#### TASK OBJECTIVE:
Please quote only the lines that start at the one with "Screen dimensions: 705x412" and go on to the last line of the data, both ends kept.

━━ GIVEN DATA

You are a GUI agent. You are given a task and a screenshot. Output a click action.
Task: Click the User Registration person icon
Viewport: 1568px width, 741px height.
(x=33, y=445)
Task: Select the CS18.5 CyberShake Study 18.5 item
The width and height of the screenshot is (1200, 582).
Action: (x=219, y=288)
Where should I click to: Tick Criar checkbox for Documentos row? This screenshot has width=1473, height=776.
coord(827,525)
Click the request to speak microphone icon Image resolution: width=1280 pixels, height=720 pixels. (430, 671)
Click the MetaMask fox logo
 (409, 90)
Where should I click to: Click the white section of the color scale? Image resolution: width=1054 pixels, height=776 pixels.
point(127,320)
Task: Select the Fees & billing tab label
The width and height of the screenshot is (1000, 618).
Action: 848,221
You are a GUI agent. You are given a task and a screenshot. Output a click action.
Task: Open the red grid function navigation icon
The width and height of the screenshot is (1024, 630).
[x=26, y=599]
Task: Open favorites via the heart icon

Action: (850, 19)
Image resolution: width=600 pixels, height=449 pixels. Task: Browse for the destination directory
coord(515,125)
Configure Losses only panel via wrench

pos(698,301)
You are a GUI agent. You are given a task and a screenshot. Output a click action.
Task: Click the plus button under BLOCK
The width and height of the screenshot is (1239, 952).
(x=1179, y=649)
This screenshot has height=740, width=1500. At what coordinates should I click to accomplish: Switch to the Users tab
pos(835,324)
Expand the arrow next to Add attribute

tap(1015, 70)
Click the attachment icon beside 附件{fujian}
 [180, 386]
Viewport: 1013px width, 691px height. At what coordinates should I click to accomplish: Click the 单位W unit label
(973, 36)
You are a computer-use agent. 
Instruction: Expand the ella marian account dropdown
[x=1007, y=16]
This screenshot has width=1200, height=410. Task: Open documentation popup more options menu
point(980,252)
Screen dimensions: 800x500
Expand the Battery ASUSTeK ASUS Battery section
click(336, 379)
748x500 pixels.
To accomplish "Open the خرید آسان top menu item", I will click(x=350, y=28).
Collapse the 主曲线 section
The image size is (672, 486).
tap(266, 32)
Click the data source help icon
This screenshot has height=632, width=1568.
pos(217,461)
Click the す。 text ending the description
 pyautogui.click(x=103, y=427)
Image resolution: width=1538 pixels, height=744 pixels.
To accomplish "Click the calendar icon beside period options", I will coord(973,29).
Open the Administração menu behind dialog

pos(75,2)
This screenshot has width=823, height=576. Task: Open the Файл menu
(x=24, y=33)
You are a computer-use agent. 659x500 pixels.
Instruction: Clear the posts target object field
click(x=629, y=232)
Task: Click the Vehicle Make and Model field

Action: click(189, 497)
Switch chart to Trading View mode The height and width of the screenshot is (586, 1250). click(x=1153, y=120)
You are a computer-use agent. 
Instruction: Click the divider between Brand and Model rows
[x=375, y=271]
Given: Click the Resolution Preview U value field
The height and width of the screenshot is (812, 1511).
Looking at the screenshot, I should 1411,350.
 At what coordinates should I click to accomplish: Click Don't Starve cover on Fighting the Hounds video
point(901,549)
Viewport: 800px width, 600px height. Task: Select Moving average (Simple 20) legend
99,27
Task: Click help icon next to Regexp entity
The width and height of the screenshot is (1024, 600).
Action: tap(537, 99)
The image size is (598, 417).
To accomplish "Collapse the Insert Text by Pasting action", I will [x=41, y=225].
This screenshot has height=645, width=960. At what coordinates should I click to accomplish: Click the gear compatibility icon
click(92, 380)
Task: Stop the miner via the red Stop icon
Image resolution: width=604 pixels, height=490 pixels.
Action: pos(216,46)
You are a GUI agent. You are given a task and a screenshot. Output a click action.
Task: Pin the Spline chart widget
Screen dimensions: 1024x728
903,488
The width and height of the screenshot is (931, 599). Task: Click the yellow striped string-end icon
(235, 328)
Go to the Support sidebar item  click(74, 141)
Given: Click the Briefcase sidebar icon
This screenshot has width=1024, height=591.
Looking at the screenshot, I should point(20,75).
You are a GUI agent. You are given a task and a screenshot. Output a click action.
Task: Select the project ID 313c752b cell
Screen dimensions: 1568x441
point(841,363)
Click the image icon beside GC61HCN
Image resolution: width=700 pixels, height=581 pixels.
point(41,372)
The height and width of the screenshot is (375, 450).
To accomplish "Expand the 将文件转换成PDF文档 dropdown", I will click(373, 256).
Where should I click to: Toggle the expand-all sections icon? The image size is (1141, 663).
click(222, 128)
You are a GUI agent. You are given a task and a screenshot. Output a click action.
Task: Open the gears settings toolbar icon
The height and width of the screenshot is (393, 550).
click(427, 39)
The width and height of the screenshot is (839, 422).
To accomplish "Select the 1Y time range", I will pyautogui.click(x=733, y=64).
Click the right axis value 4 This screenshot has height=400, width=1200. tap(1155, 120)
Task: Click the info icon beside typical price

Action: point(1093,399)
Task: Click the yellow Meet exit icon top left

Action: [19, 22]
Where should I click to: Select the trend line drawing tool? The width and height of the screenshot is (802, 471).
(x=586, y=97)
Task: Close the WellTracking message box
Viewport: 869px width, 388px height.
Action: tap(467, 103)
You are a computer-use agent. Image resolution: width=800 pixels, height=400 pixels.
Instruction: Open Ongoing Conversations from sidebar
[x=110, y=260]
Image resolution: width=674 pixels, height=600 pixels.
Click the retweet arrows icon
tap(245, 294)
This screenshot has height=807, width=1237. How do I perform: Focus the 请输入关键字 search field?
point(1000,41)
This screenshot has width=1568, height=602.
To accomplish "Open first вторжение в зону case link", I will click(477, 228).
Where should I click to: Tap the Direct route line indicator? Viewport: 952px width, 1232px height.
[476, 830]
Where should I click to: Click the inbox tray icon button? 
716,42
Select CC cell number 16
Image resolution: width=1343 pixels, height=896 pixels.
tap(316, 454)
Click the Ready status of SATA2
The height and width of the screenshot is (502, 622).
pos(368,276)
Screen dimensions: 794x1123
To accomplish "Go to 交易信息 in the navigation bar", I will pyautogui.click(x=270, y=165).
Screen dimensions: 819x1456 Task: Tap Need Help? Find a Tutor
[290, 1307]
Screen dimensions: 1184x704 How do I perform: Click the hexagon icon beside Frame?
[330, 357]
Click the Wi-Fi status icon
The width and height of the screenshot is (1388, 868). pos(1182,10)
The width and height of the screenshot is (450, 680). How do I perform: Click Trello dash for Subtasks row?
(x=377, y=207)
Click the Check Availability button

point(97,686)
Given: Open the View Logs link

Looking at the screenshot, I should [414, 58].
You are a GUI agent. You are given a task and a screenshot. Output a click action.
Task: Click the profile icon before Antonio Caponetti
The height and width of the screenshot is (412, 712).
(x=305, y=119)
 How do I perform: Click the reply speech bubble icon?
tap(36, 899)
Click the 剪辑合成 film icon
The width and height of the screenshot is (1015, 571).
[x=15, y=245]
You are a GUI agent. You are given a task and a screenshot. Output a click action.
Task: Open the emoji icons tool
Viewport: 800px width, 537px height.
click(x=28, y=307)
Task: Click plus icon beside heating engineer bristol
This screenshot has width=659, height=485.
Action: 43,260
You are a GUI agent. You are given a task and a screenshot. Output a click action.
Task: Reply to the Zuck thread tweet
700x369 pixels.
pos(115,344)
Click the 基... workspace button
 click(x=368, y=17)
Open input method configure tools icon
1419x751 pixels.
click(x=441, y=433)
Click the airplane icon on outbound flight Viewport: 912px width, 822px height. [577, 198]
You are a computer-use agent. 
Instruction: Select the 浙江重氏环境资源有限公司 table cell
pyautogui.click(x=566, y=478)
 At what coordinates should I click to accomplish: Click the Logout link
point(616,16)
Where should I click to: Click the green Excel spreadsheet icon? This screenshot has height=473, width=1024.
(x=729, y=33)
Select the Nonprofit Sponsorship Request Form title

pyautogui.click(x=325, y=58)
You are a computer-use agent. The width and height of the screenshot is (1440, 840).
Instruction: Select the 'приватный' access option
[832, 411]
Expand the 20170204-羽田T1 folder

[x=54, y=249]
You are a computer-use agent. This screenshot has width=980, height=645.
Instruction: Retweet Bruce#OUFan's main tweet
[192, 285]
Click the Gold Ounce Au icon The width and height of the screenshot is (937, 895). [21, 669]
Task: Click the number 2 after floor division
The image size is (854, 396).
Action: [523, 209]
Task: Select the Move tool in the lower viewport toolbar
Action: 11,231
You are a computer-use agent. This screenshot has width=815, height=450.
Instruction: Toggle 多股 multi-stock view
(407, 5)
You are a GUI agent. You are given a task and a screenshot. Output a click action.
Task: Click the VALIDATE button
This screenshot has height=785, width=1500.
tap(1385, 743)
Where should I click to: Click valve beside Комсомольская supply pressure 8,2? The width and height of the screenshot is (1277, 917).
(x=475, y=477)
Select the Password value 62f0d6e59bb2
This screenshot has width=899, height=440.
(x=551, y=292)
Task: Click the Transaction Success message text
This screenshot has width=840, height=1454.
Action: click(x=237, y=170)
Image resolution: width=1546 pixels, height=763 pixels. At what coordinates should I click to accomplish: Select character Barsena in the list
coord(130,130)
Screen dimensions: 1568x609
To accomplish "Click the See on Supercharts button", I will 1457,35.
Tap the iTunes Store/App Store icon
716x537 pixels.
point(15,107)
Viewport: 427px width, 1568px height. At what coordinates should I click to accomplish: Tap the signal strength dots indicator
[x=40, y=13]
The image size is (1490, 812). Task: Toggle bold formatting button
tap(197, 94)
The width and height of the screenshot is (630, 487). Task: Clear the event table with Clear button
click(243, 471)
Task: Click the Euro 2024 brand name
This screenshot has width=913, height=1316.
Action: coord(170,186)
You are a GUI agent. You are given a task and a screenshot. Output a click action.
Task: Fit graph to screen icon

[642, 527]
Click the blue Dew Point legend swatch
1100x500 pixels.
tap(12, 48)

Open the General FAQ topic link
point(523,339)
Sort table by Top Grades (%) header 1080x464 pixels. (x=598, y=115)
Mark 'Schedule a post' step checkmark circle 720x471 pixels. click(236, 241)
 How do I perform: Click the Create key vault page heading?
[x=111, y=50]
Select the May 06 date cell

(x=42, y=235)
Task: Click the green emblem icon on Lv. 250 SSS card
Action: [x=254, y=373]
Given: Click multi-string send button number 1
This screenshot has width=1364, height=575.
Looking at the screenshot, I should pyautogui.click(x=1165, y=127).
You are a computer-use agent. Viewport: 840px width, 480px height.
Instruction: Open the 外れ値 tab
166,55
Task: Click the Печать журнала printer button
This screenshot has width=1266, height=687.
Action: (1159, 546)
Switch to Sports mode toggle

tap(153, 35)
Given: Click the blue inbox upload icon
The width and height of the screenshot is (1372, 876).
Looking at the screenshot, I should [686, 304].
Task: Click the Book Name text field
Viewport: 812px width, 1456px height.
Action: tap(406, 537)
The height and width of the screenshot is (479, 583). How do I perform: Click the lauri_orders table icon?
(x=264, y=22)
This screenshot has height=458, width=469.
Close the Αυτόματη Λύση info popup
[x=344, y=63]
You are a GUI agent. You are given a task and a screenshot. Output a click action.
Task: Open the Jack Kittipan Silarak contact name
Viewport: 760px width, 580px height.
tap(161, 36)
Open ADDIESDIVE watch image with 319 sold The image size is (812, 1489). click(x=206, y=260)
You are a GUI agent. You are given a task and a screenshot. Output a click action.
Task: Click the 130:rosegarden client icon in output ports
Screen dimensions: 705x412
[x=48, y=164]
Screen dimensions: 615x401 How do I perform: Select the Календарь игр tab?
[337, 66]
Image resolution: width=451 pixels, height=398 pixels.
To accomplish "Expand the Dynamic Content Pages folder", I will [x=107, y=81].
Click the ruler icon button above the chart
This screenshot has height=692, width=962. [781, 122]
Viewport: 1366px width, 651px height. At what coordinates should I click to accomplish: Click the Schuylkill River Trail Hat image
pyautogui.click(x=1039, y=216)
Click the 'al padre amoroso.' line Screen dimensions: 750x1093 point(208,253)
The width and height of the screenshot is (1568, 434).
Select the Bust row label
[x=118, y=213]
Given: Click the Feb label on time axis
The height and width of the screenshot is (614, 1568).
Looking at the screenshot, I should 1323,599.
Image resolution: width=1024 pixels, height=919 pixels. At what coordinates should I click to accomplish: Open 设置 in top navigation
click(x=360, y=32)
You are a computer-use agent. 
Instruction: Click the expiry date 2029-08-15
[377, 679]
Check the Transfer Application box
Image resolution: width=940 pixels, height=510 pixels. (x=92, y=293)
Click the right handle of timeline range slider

━━━━

#### SOLUTION TO THIS PROBLEM:
Screen dimensions: 705x412
[x=48, y=164]
Screen dimensions: 615x401 How do I perform: Select the Календарь игр tab?
[337, 66]
Image resolution: width=451 pixels, height=398 pixels.
To accomplish "Expand the Dynamic Content Pages folder", I will [x=107, y=81].
Click the ruler icon button above the chart
This screenshot has height=692, width=962. [781, 122]
Viewport: 1366px width, 651px height. At what coordinates should I click to accomplish: Click the Schuylkill River Trail Hat image
pyautogui.click(x=1039, y=216)
Click the 'al padre amoroso.' line Screen dimensions: 750x1093 point(208,253)
The width and height of the screenshot is (1568, 434).
Select the Bust row label
[x=118, y=213]
Given: Click the Feb label on time axis
The height and width of the screenshot is (614, 1568).
Looking at the screenshot, I should 1323,599.
Image resolution: width=1024 pixels, height=919 pixels. At what coordinates should I click to accomplish: Open 设置 in top navigation
click(x=360, y=32)
You are a computer-use agent. 
Instruction: Click the expiry date 2029-08-15
[377, 679]
Check the Transfer Application box
Image resolution: width=940 pixels, height=510 pixels. (x=92, y=293)
Click the right handle of timeline range slider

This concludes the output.